Security Violation – Using Environment Utilities in IPA

Many times, you will have a need to run environment utilities (such as importdb) using a system command node, or a batch job such as IMDBB.  If you are getting security violations when you attempt to use these tools, you will need to elevate the Lawson Security privileges of the user running IPA.  The reason for this is that the system user running the IPA service is who actually is running those system commands.  Windows took away the ability to do a “run as”, so there is no way to bypass that user.

If you don’t know which user is running IPA, you can find out by executing a “whoami” command in a system command node on your IPA server.

Next you need to find this user in Lawson Security so you can elevate his privileges.  Open up Lawson Security and go to Manage Identities.  Search for the service account that you discovered in your “whoami” command.

Make not of the RMID and use that to search for the user under User Management.  Set that user’s “CheckLS” to “YES” and give him the roles required to allow access to the necessary environment utilities.

How to test your SOAP Web Service calls using Postman

If you have worked with Web Services you can appreciate the ability to test your web service calls quickly and efficiently without a lot of programming. This is exactly what Postman was meant for. When you’re building SOAP service calls with IPA it can really make your life a lot easier if you have this particular skill and tool.
The secret sauce here is how you form the actual request. Just follow these steps:
  1. Set the method to POST
  2. Paste your URL in the “Enter request URL” field.
  3. Click the “Params” button and enter any parameters you may have. If you’re using IPA you probably don’t have any parameters to enter here and they’re all included in the body of your request.
  4. Click the Authorization tab and enter your authorization information. If you have user / password this is likely “Basic Authentication”
  5. Click the “Body” tab.
    • Select “raw”
    • From the drop-down on the right select “XML (text/xml)”
    • Paste your entire soap envelope into the body text area
  6. Click Send
That should do it. You’l be able to see the status code (200 OK as shown below) and the time it takes to make the call (570 ms below)
Then in the body of your response you can see what the request returns which is pretty great to see if you’re trying to get a feel for what you’re dealing with.

How to make an HTTP request from command line

There are many instances where you are making HTTP(s) requests from within your code or IPA flow to a Web Service or alike but you cannot RDP to the server to make sure HTTP requests will actually work once they run there. It would also be really nice to see the response code and return message in case you’re doing something wrong. This is of course almost always the case with the Infor Cloud as you are not able to remote to the server and test your request on a browser.
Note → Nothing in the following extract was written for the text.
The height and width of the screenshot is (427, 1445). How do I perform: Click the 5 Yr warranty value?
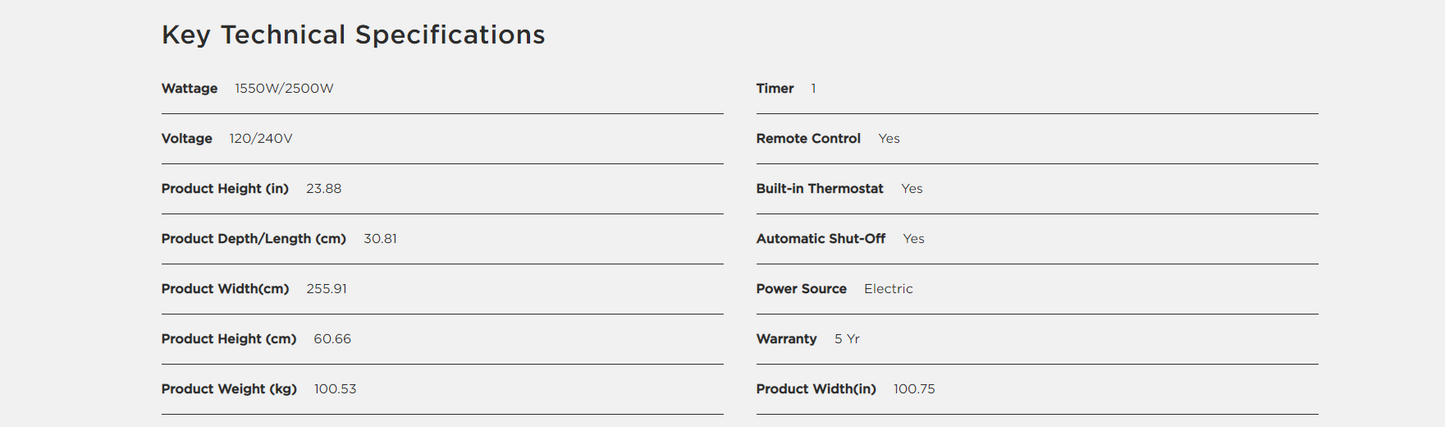(x=847, y=339)
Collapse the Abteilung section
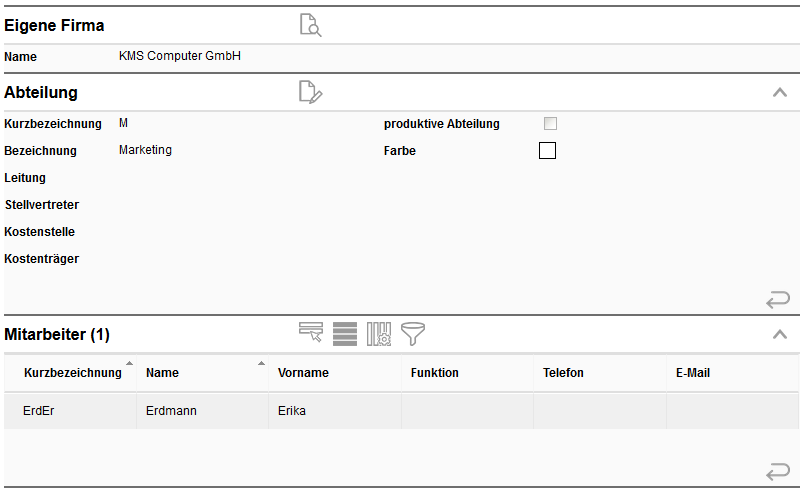 coord(780,93)
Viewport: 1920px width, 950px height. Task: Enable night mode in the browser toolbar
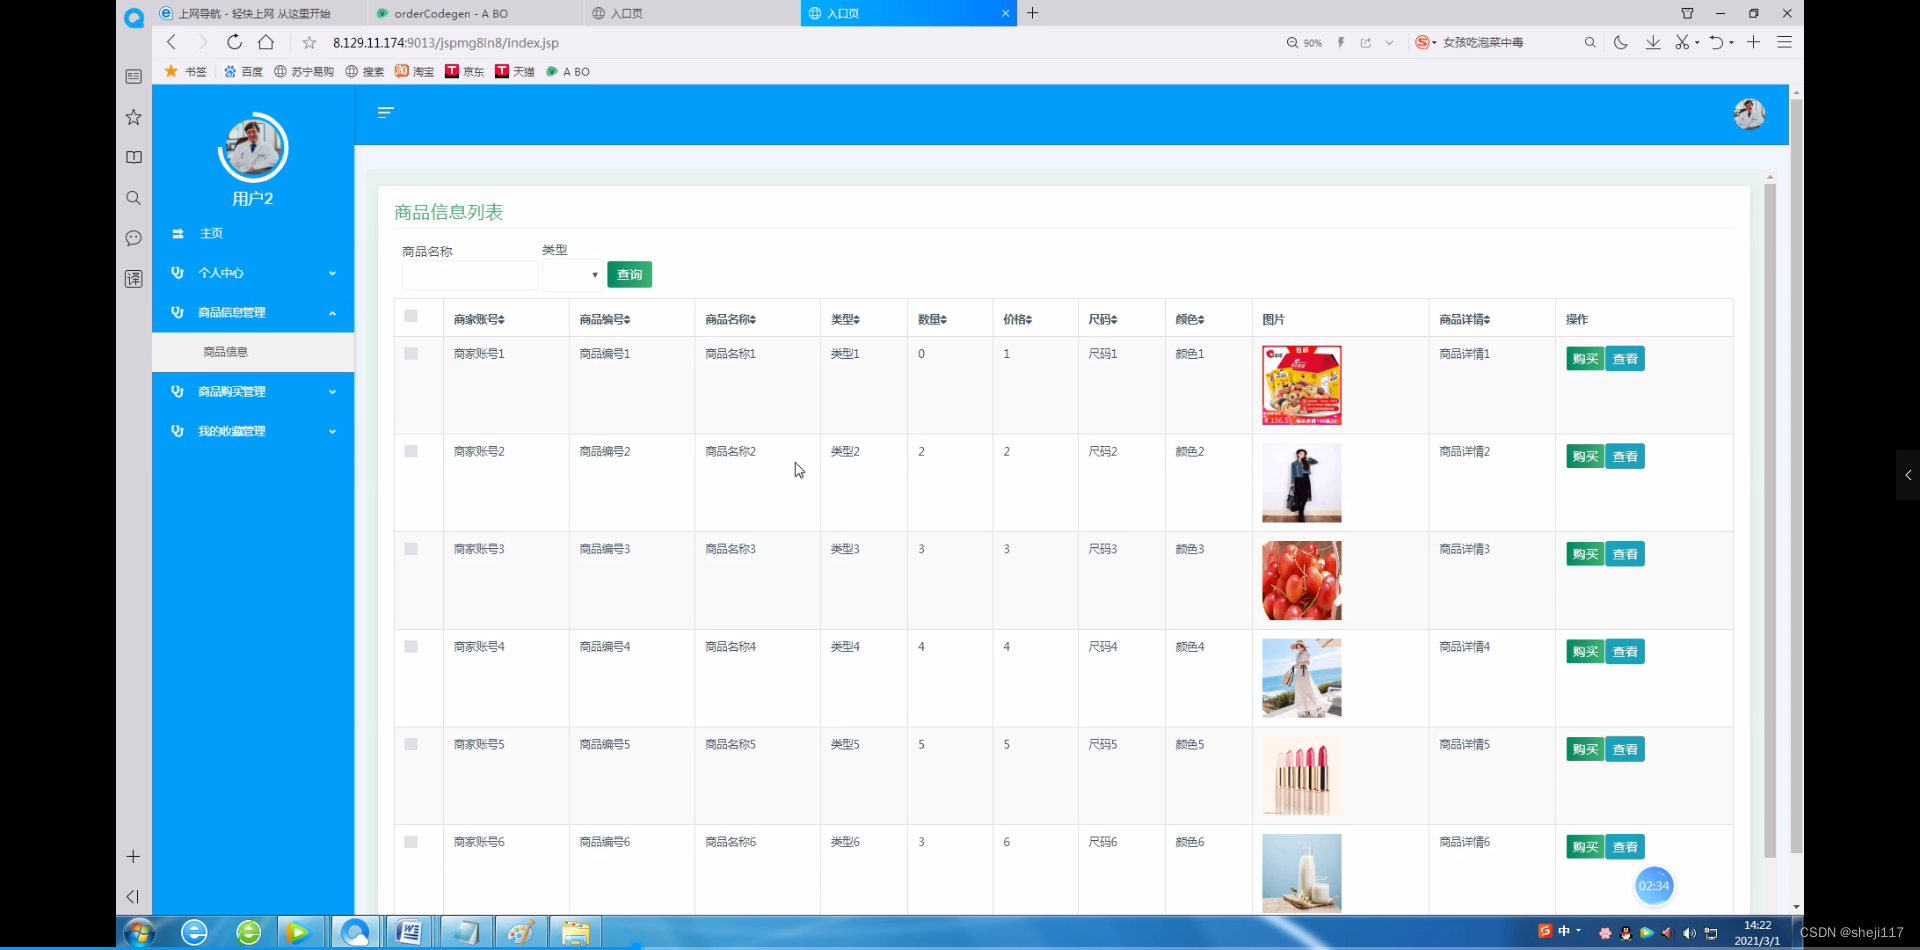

But luckily you still have access to LID or IPA. Turns out there is a clean and easy way to run a command from LID that will simulate the HTTP request and bring back the header and body information. One such way is by using PowerShell. The following powershell command retrieves the content of the Infor website for example:
powershell -c “Invoke-WebRequest -UseBasicParsing -Uri http://www.infor.com” | lashow
You can type that command on your LID command prompt  and you should see the response from Infor.com as shown below:
 
Notice: In the command below I have piped the output to lashow for easier viewing
Alternative, if you do not have access to LID, you can use and IPA flow System node to run the command, and subsequently write the output of the command to a file that you can then view.
This is how we determined an issue we were having with making calls to the ExpenseWire web service from Infor Cloud. The server could not create SSL/TLS secure channel to ExpenseWire via https and resulted in this error in LID:
This was especially useful because the IPA flow that was making the Web Service call was simply returning the message:
“Received fatal alert: handshake_failure Message=Could not send Message.”